- Also known as: Jasmine Sagginario; Jazz;
- Born: Jasmine Alexandria Sagginario September 1, 1994 (age 31) Los Angeles, California, US
- Genres: Pop; christian pop;
- Occupation: Singer
- Instrument: Vocals
- Years active: 2009–present
- Labels: iShine; Jsound;

= Jasmine (American singer) =

American singer (born 1994)

Jasmine Alexandria Sagginario, better known simply as Jasmine (born September 1, 1994), is an American singer. Jasmine is best known for winning Radio Disney's 2009 N.B.T. (Next Big Thing) competition. She was a featured artist for Trinity Broadcasting Network's iShine KNECT, providing the show's original theme song. To date, Jasmine has released one album under iShine Records and several standalone singles, including singles that have been featured on major compilation albums and soundtracks.

== Personal background ==

Jasmine was born into a family of mixed ethnic backgrounds, including people of Hispanic and Italian descent. Jasmine was born in Los Angeles, California, but she and her family moved to Nashville, Tennessee, when she was eight years old. Before she became a singer, Jasmine took up cheerleading, but due to a constant strain on her vocal cords from yelling and shouting, Jasmine decided to give up cheerleading to pursue a career in music. Jasmine became interested in music when she was twelve years old.

== Professional background ==

=== Acting career ===

Jasmine is starting to pursue her acting career and has been busy auditioning for roles in Los Angeles. She has recently caught the attention of the acting agent Mitchell Gossett (the agent of Miley Cyrus), who is now representing Jasmine as her agent. "Jasmine has the natural ability to deliver a concept, and pull you into what she is saying. I look forward to being a part of her future success in this industry." says Gossett.

=== Music career ===

Jasmine was a featured artist on iShine KNECT, a Christian tween show on TBN. In fact, her debut album was released on iShine Records. Season 2 of IShine KNECT does not feature Jasmine.

### [PARTS OF THE EXERCISE]
1. Using the article on the singer Jasmine, answer these questions:
(a) How old was Jasmine when her family moved to Nashville, Tennessee?
(b) What competition did Jasmine win in 2009?
(c) Who is now representing Jasmine as her agent?
2. Print the passage of the article on the singer Jasmine that begins at the words "Jasmine was a" and stops after "not feature Jasmine.".
3. Proceed with the article on the singer Jasmine, picking up after its final sentence.
The entries that come next are drawn from a separate source.

### [INFORMATION PROVIDED]
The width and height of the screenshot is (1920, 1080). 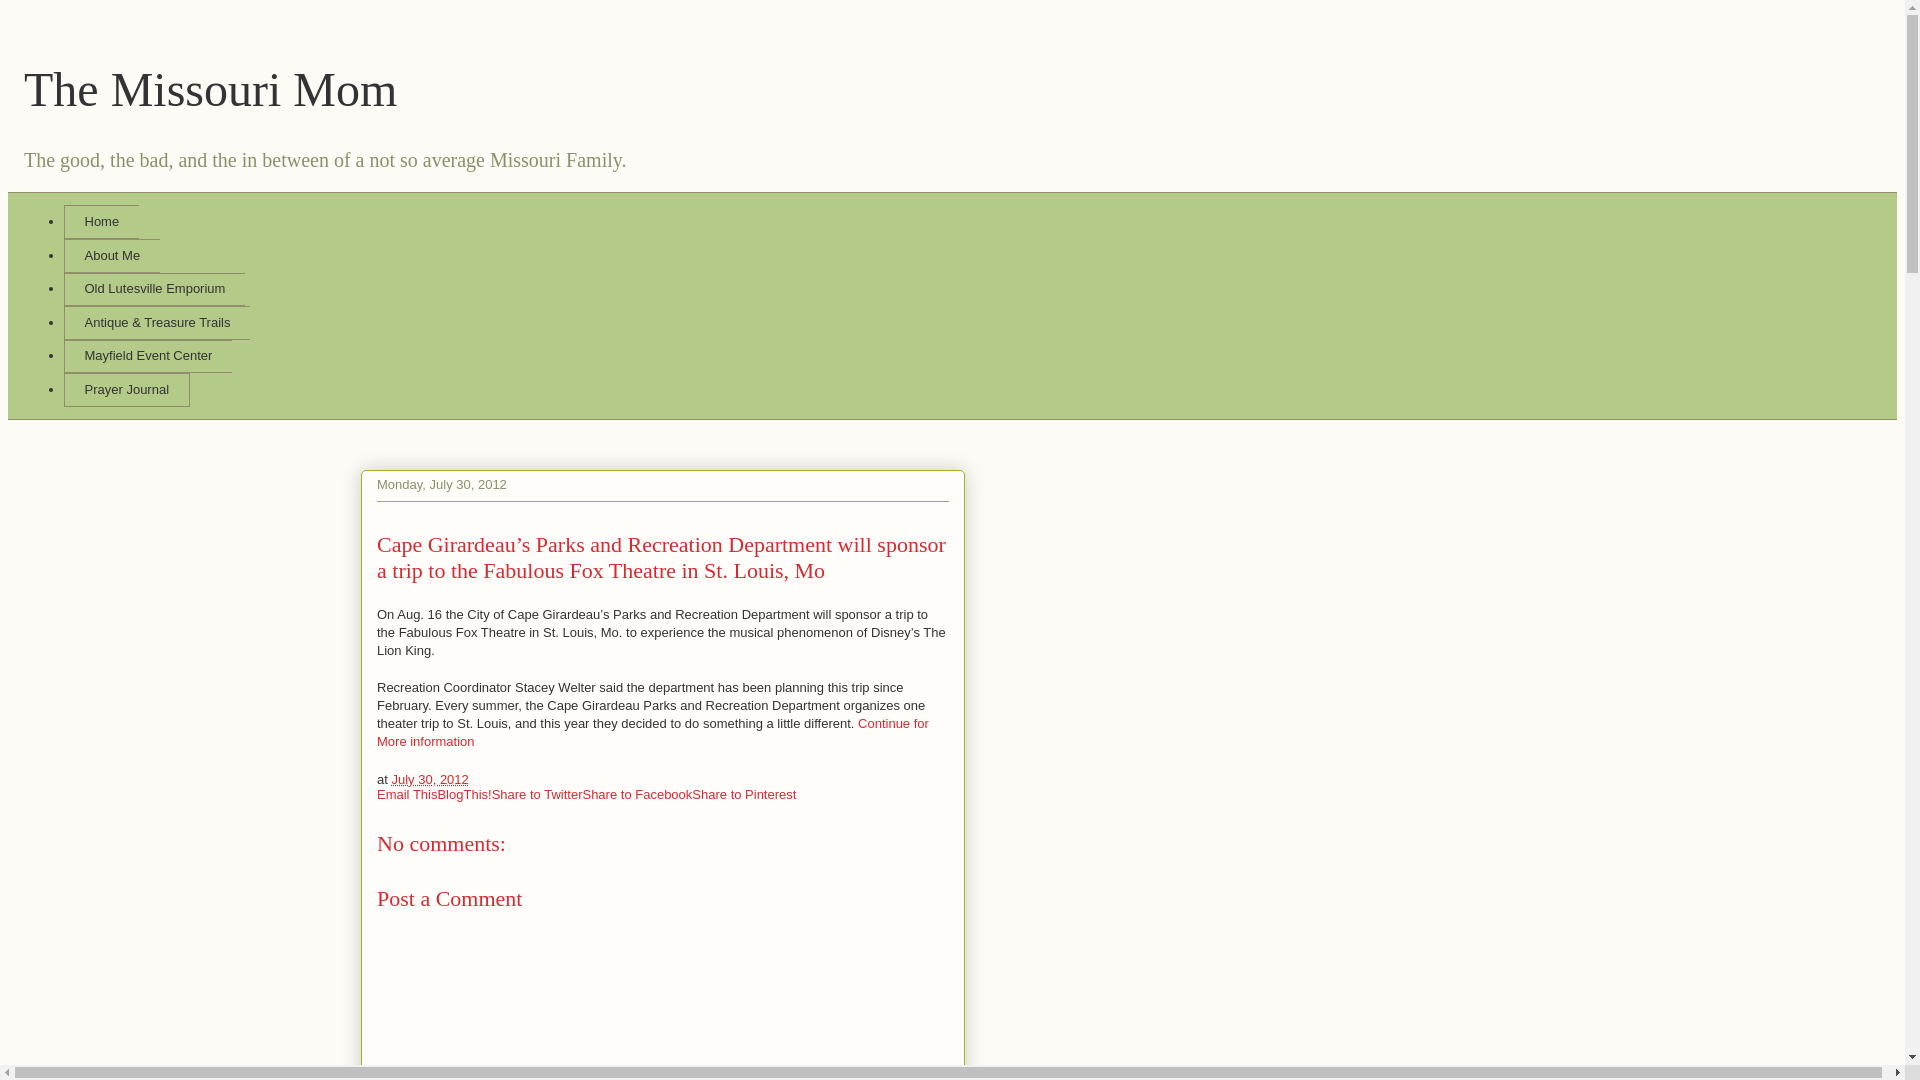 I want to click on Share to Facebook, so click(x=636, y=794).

---

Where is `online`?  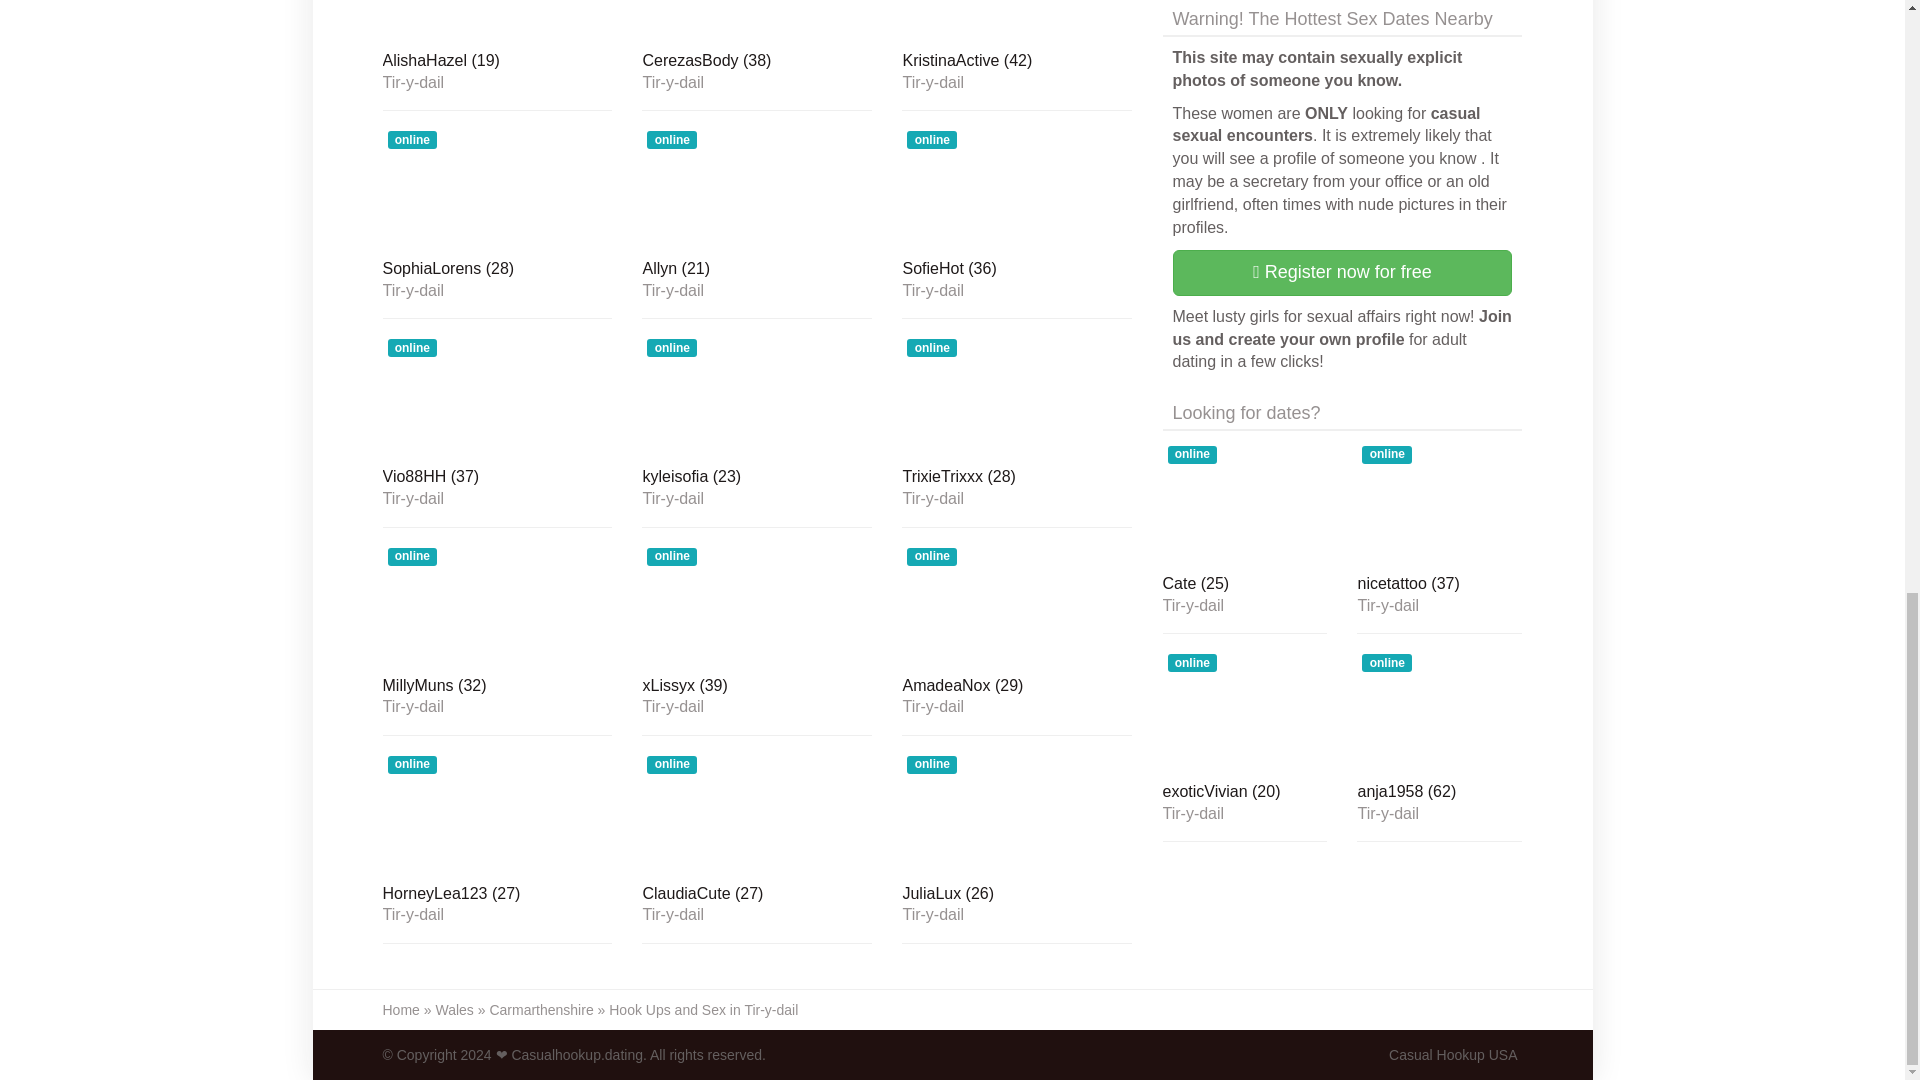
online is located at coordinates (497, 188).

### [THE RESPONSES]
1.
(a) Eight years old.
(b) Radio Disney's 2009 N.B.T. (Next Big Thing) competition.
(c) Mitchell Gossett.

2.
Jasmine was a featured artist on iShine KNECT, a Christian tween show on TBN. In fact, her debut album was released on iShine Records. Season 2 of IShine KNECT does not feature Jasmine.

3.
In 2009, at the age of 15, Jasmine entered, placed, and won Radio Disney's N.B.T. (Next Big Thing) music contest. Jasmine released her debut single Make a Movie on the soundtrack for Starstruck (2010 film). After The Next Me, Jasmine debuted her second single, "Boy Crazy". It was featured on Radio Disney Jams, Vol. 12. Then, in November, she released "Knock Knock". A music video and official remix were also made for the song.

On January 5, 2012, Jasmine released her third single, "GYOB (Get Your Own Boyfriend)", under the label Jsound. Jasmine Sagginario has started a band with her little sister Talia, called 2XO. Tally was cast on Season 2 and Season 3 of The Rap Game. On July 19, 2017, 2XO released their debut single "Summer Love". On December 6, 2017, 2XO released their version of Sleigh Ride through SoundCloud.

== Discography ==

Solo albums
- The Next Me (Jasmine album) (May 5, 2009)

Soundtrack albums
- Starstruck Soundtrack (February 9, 2010)
- Radio Disney Jams, Vol. 12 (March 30, 2010)

Solo singles
- "Boy Crazy" (2010)
- "Knock Knock" (2010)
- "GYOB (Get Your Own Boyfriend)" (2012)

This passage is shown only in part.